FLORIDA - Florida court officials, citing confusion after the US Supreme Court declined to extend a stay on the state's same-sex marriage ban, agreed on Monday to ask a federal judge to clarify where gay couples may begin to tie the knot next month.
When the stay expires after Jan. 5, it is unclear if weddings are permitted beyond the one county in northern Florida that was named in the case appealed to the high court.
On a conference call on Monday, the state's clerks of court were "close to unanimous" in agreement that same-sex marriages would become legal only in rural Washington County, said Bob Inzer, the clerk in Leon County in Tallahassee.
The ruling "does not apply to the clerks of the state's other 66 counties," agreed Ronnie Fussell, the clerk in Duval County in Jacksonville, noting in a statement that clerks could face a fine and jail time for issuing marriage licenses in violation of state law.
Florida's clerks plan to seek guidance from US District Judge Robert Hinkle of Florida's Northern District, who in August became the first federal judge to strike down the same-sex marriage ban approved by state voters in 2008, Inzer said.
Gay marriage advocates warned that counties will be hit by costly lawsuits if they refuse to issue licenses when Hinkle's order takes effect early next year.
"Clerks can stand in the doorway and try to block equality, or they can welcome gay couples who have waited for decades for this moment," said Nadine Smith, chief executive officer of Equality Florida, an advocacy group.

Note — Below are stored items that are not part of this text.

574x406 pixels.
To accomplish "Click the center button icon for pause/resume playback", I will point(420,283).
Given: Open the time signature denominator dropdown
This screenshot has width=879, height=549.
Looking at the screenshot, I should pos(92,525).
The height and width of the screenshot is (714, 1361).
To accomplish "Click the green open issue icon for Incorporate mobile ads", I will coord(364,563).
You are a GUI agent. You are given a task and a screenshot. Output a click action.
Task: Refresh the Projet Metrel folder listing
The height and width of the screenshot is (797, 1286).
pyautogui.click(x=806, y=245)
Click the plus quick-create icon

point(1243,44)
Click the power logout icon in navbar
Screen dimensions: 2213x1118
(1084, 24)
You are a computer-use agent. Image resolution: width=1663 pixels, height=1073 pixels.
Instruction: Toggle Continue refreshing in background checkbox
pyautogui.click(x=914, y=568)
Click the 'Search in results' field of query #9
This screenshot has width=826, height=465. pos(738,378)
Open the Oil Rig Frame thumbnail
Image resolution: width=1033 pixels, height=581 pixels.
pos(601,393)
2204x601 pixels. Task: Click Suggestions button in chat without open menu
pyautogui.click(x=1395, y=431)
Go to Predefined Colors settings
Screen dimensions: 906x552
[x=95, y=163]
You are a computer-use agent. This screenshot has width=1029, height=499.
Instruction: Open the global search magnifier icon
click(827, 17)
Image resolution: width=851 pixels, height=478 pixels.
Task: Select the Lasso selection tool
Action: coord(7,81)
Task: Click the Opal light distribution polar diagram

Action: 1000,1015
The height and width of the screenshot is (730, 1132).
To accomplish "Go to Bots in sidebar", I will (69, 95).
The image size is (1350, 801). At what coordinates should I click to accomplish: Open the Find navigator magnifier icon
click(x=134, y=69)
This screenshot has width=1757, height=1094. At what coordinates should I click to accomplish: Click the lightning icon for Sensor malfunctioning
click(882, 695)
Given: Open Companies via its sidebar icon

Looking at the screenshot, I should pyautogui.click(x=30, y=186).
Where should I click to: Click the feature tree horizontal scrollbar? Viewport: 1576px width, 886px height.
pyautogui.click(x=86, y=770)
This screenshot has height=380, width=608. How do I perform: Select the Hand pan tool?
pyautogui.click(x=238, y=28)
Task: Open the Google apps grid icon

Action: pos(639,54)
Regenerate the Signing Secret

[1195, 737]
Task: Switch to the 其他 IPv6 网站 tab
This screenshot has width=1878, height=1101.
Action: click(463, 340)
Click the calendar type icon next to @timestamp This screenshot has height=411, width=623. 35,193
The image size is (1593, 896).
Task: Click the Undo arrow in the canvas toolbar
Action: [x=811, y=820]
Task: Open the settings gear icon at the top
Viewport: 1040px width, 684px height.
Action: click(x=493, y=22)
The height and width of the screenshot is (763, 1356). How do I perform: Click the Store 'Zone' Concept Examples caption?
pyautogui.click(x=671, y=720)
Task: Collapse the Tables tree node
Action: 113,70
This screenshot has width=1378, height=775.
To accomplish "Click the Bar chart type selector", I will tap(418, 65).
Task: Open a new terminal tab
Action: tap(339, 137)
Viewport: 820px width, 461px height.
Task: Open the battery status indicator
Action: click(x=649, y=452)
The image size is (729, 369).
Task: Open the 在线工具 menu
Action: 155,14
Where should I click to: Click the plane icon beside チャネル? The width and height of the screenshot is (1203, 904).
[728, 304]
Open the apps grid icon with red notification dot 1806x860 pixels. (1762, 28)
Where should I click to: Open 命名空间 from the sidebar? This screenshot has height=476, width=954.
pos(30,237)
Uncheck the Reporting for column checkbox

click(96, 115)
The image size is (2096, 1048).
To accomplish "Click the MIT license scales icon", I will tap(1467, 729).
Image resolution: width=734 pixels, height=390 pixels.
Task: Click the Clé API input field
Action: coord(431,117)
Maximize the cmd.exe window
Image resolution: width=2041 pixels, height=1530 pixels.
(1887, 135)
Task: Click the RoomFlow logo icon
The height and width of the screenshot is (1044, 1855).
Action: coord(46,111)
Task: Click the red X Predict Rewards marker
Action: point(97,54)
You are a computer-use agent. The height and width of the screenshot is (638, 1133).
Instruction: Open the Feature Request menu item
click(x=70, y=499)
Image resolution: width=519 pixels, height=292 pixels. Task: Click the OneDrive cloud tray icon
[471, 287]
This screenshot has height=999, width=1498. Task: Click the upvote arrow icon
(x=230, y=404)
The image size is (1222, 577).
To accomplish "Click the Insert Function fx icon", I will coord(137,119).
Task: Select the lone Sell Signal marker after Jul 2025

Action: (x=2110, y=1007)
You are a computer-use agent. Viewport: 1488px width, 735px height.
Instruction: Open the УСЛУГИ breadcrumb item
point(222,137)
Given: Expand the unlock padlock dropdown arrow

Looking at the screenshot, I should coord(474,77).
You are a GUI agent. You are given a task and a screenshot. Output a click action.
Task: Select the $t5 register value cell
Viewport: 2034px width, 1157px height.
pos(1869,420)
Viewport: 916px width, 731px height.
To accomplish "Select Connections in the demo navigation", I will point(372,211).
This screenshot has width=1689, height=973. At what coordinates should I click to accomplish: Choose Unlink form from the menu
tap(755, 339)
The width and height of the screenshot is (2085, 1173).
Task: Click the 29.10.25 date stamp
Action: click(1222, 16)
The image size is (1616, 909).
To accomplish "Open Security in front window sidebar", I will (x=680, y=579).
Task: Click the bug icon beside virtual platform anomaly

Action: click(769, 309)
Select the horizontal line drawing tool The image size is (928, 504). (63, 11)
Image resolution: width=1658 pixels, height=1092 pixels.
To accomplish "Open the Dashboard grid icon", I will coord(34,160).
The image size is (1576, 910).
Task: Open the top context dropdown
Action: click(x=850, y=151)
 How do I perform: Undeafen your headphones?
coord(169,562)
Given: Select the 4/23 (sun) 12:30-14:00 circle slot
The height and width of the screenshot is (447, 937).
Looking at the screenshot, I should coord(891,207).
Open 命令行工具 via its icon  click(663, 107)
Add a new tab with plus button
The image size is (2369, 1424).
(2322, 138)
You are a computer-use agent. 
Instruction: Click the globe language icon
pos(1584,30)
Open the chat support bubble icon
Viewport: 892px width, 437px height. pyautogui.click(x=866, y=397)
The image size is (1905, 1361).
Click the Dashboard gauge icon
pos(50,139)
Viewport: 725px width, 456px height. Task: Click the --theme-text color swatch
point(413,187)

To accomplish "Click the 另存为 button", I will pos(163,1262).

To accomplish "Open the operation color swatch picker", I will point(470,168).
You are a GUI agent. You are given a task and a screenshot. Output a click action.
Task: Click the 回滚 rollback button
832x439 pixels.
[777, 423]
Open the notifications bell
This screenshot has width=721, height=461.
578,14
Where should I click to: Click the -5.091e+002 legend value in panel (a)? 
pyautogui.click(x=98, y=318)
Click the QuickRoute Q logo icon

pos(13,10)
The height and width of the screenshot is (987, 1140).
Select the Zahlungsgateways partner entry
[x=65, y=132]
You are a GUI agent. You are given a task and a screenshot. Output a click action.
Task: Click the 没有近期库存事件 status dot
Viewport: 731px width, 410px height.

The high court's order, issued on Friday, would make Florida the 36th US states to have legal gay marriage.
Concerns about "uniformity throughout Florida" were cited by Florida Attorney General Pam Bondi, who asked the Supreme Court to extend the stay while various cases make their way through the appeals process in different states and federal circuits.
Justices Clarence Thomas and Antonin Scalia dissented from the decision of the other justices to deny Bondi's request.